Aerothermodynamic Analysis on Low-Ballistic-Coefficient Aerocapture Vehicle with Membrane Decelerator

Paper number

IAC-05-E2.2.03

Author

Ms. Kumiko Nakamura, University of Tokyo, Japan

Coauthor

Dr. Kojiro Suzuki, University of Tokyo, Japan

Year

2005

Abstract

For an exploration of a planet with an atmosphere, aerocapture is known to be a promising technique to save the spacecraft fuel for orbit insertion and to augment its payload capability. However, very tight entry condition required for successful aerocapture under large uncertainty in the atmospheric properties of a planet and severe aerodynamic heating which results in a heavy heat shield prevent us from realizing it.

In the present study, we propose an aerocapture vehicle with a large spinning membrane decelerator. Considering a mission to Saturn, various feasibility analyses are made and it is shown that the atmospheric entry corridor is significantly extended and the aerodynamic heating is much reduced thanks to ultra low ballistic coefficient (smaller than 0.1 kg/m2) of such vehicle design.
The aerocapture vehicle considered here consists of main body and spin-stabilized 100 meters diameter membrane disk which can possibly be used as solar sail or as an area for solar cells. 
The trajectory simulation of an ultra low-ballistic-coefficient aerocapture vehicle shows that there is sufficient allowance of aerocapture corridor by using jettison technique of the membrane decelerator even if the uncertainty in atmospheric density is considered. The preliminary analyses using the empirical prediction method for aerodynamic heating and aerodynamic force on the membrane decelerator show that the temperature and tensile stress of the membrane are below the limit of polyimide film material during the aerocapture flight.

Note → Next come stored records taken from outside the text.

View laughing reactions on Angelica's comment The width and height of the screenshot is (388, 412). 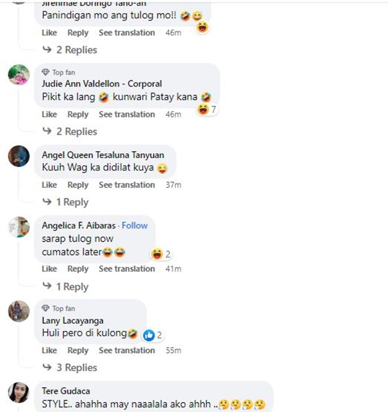pos(160,254)
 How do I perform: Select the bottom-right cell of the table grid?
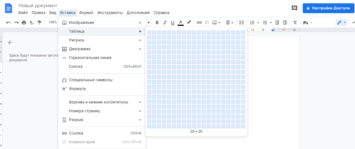[243, 126]
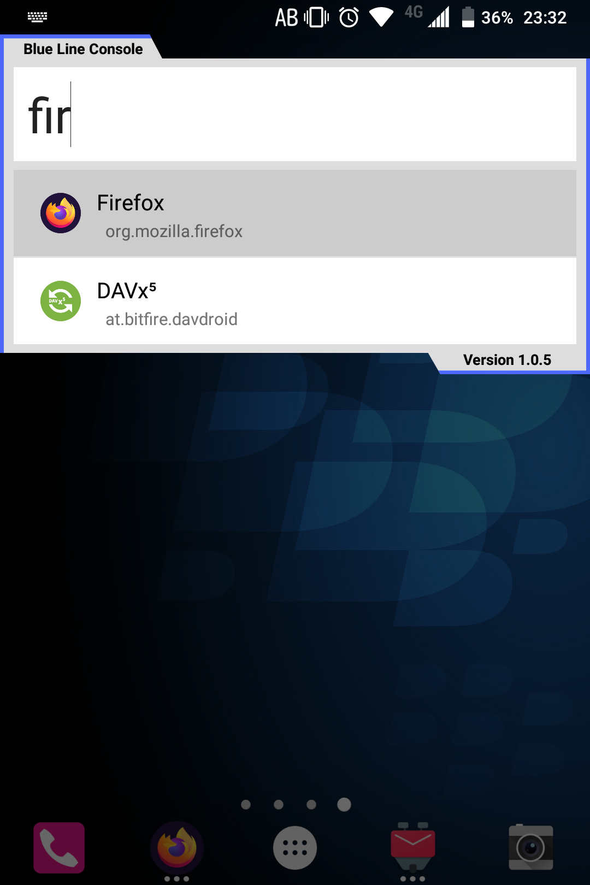The height and width of the screenshot is (885, 590).
Task: Tap the org.mozilla.firefox package name
Action: coord(174,232)
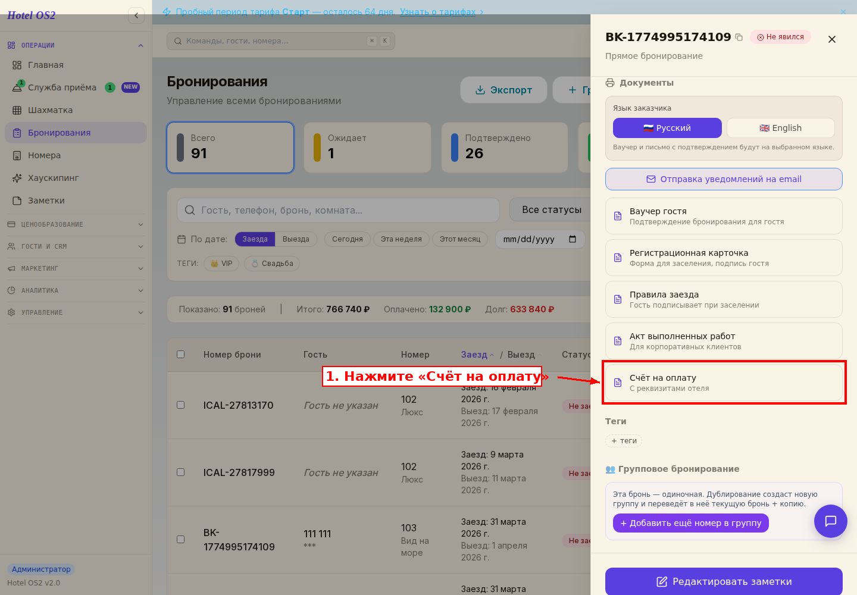The height and width of the screenshot is (595, 857).
Task: Select all bookings header checkbox
Action: [x=181, y=354]
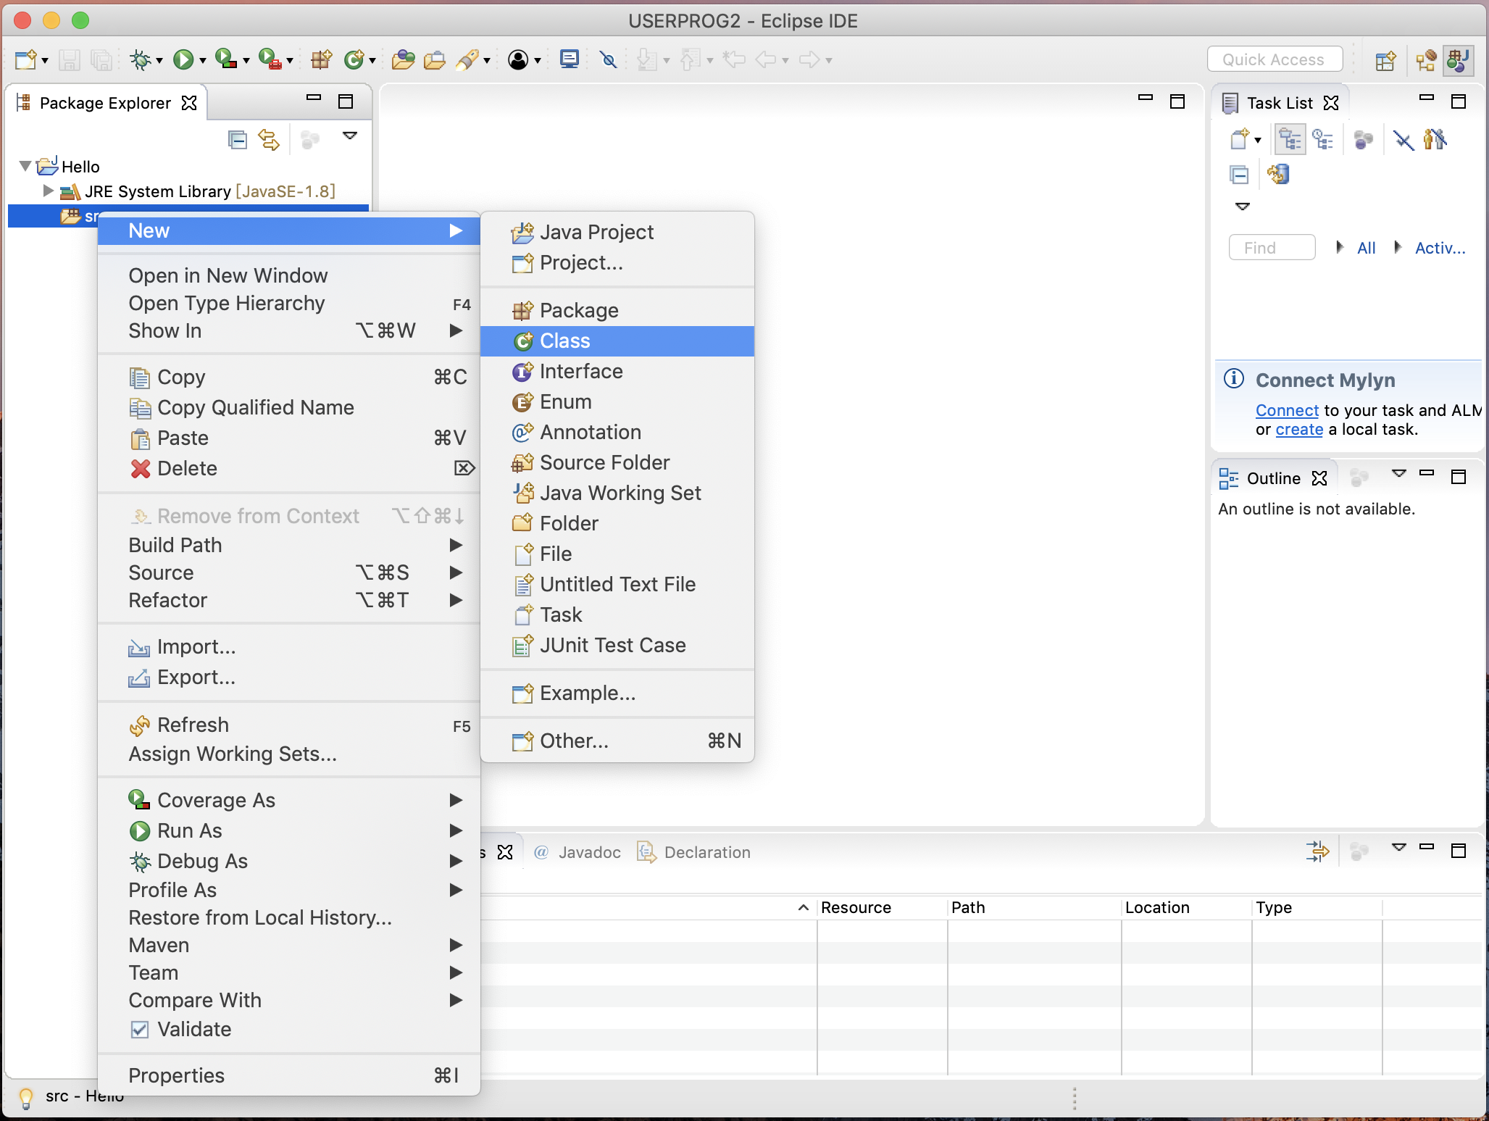Click the Task List panel icon

point(1230,102)
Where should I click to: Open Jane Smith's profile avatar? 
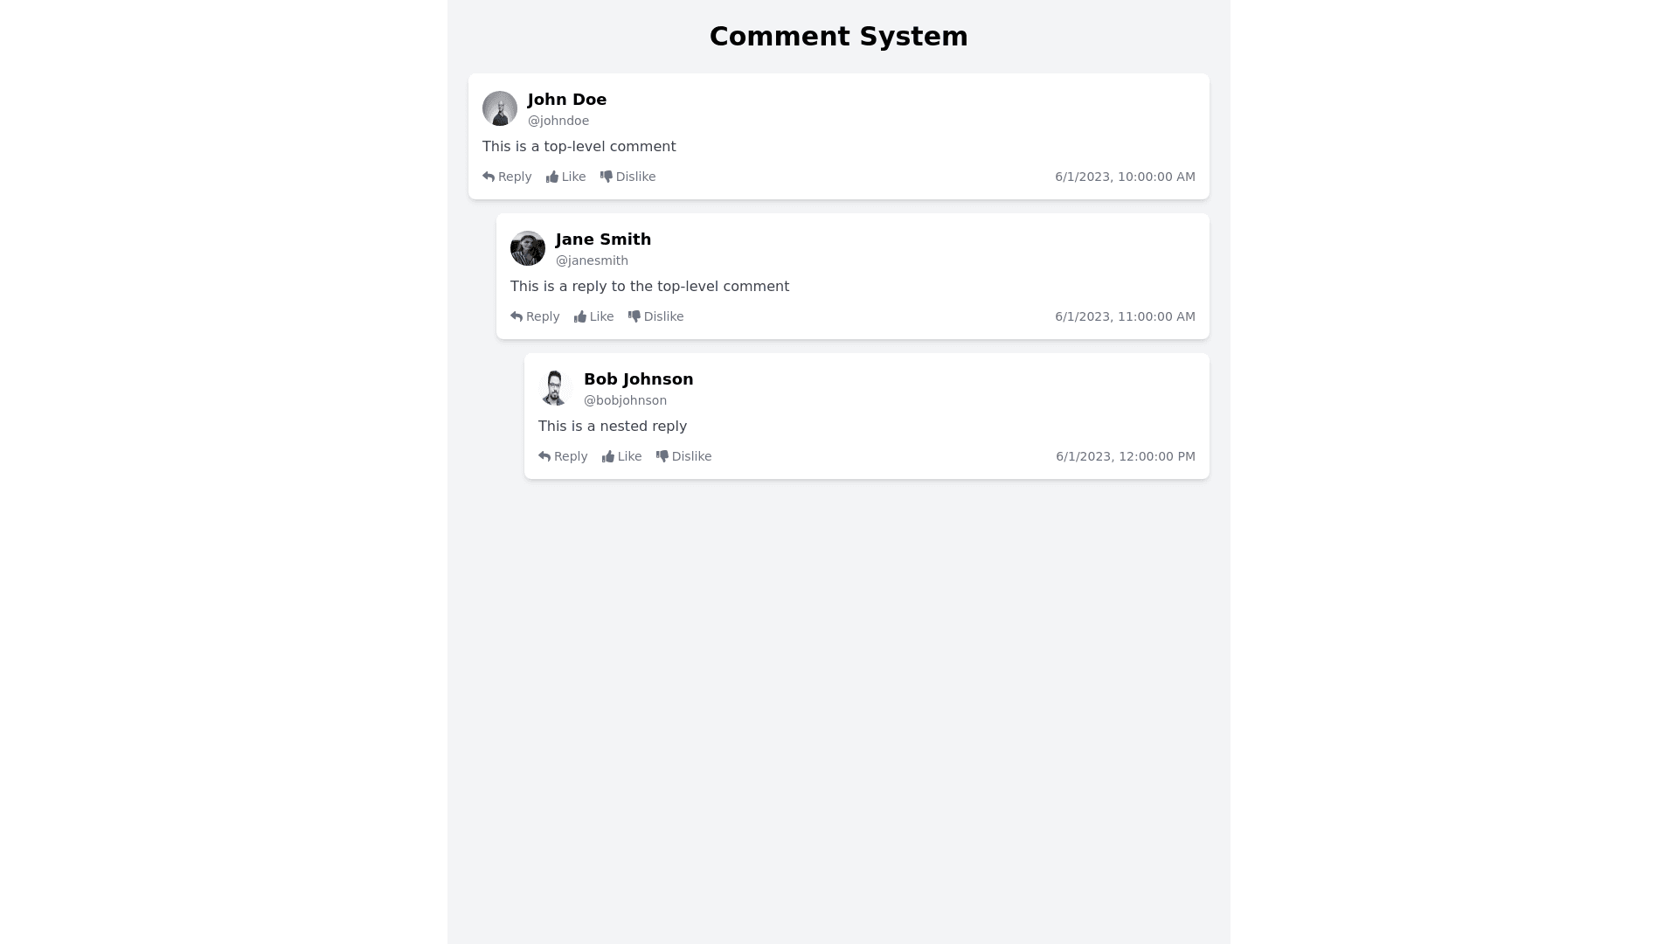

To predict the aerodynamic performance of such vehicle more accurately, the coupled numerical analyses of the flowfield and the structural dynamics are made. In the structural analysis model, the membrane is described as a network of pseudo-particles. For the flowfield, the Direct Simulation Monte Carlo (DSMC) method is used, since such low-ballistic coefficient vehicle flies in quite low density atmosphere at high altitude and a rarefied flow around it must be analyzed. The shape of the membrane is determined by the balance among the aerodynamic force, the centrifugal force caused by the spin and the elastic force on the membrane. If the disk shape of the membrane decelerator can be sustained during the atmospheric flight just by spinning the membrane around its axis, the vehicle mass is expected to be significantly reduced because any additional support structure is not necessary. Numerical results show that large membrane decelerator can survive under the aerodynamic force with the assist of the centrifugal force of the spin as long as it flies through low density atmosphere of high altitude at an appropriate spin rate. 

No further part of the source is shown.